Risk Free Investment

Dotcoms and investment funds seem to be a match made in heaven. Dotcoms need massive amounts of investment to feed their unicorns, but in return, they offer what investors want most: risk-free investment. The age-old problem of doing business is that the customer inconveniently has a certain amount of free will and choice, causing uncertainties and the risk of failure. Digital technologies can be used to predict and influence customers’ behavior. The more and better the data, the lower the risks. The dotcoms had tasted the forbidden fruit of using private data that was not theirs. Why just observe existing behavior if there is the ability to manipulate behavior and to create the desired trends and realities? (How this is done we discuss later). It is no longer necessary to expose venture capitals to the risks associated with customers’ fickle minds when customers can be created around a product.

The goal is to eliminate the human element completely when it comes to investments. The entrepreneur with his innovation is an uncertain decision-maker and is replaced by an algorithm that decides where investments are made. Surveillance capitalism algorithms analyze data to identify market segments to be exploited, create the software to take it over, manage the processes that manipulate people, and disrupt the existing channels until the predicted result is achieved. The real innovation is that the human factor has become predictable and eliminated as a hindrance to success and a risk factor: human needs and public good stop playing any role in investment. Subsequent “Innovation” only takes place to perfect the investment strategies and their execution.10

The goal is to create a golden age of surveillance capitalist-based investment banking, in which machines eliminated the human factor and citizens become mindless customers that create wealth for an ever richer elite. Well, it has not yet quite turned out like that. Following the sound advice to “know thy enemy,” we will look at surveillance capitalist values and behavior in the next chapter.
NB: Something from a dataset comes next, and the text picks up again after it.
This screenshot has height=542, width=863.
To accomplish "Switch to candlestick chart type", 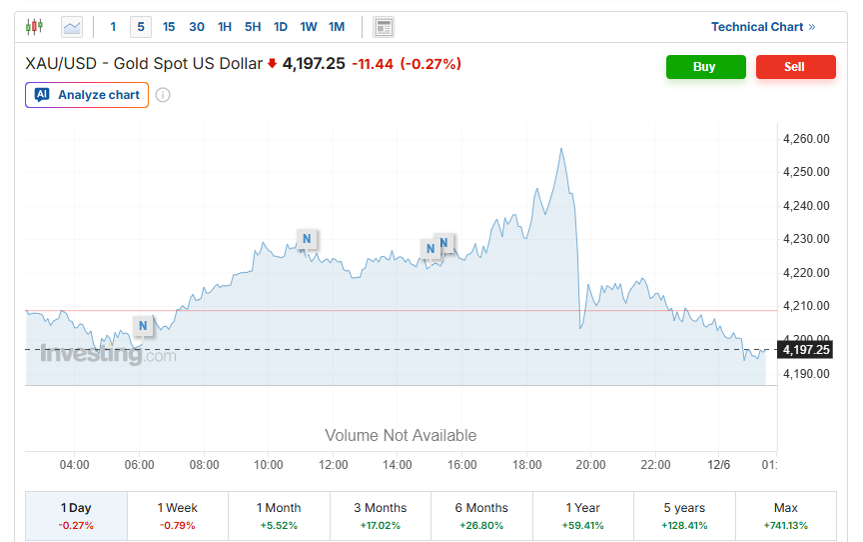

We will then discuss how to counter arbitrary interference with our privacy, family, home and correspondence, honor and reputation, and secure the protection of the law against such interference or attacks.

Surveillance Capitalism Values

The dotcom bubble put the Internet at a crossroads. Would users focus on searching the Internet for data, or would the Internet apps search user data for profit? In other words, would it be a space for human development governed by human rights, or would it be a space dominated by data mining and the accumulation of wealth by the few?

Surveillance capitalism still is a risky business. By eliminating some uncertainties, it created new ones. What would happen if Internet users fully understood internet search costs in terms of exploitative data use? Would they demand that their governments outlawed certain digital data use practices? Should morality stay in the way, or be pushed aside, in the cause of a good return. Should measures be taken to justify the unjustifiable in order to mitigate socio-political risks from unhappy citizens?

Separating what belongs together.

The way surveillance capitalist separates a person from one’s data reveals that separating what belongs together is a basic principle and instrument for its disruptions disguised as innovations. Surveillance capitalists insist that they have rightful ownership of the personal data they collect. They use several arguments to justify this daylight robbery. One argument is they created and own the platforms. In terms of the data generated, what goes on there and through them is naturally theirs, and they can do with it what they want. Another argument that users willingly agreed to terms of use set out by the application, exchanging data privacy for application use. However, many (most?) users are not aware of what they have agreed to, or they have no choice but to agree because the platform has attained such a dominance that there is no alternative.

The principle that surveillance capitalism operates on is based on separating what belongs together in terms of one’s basic human rights. The following explores some examples from the surveillance capitalist’s book of separation tricks:

Separating price from product

Surveillance capitalism’s digital practices extract meaning from data to sustain completely new business models. Traditionally trade is an exchange of goods against other goods or for monetary payment. There might be free samples as an inducement to try products or services, but that does not last. Surveillance capitalism permanently offers free digital products and services, such as games and social media platforms. It can do so for two reasons.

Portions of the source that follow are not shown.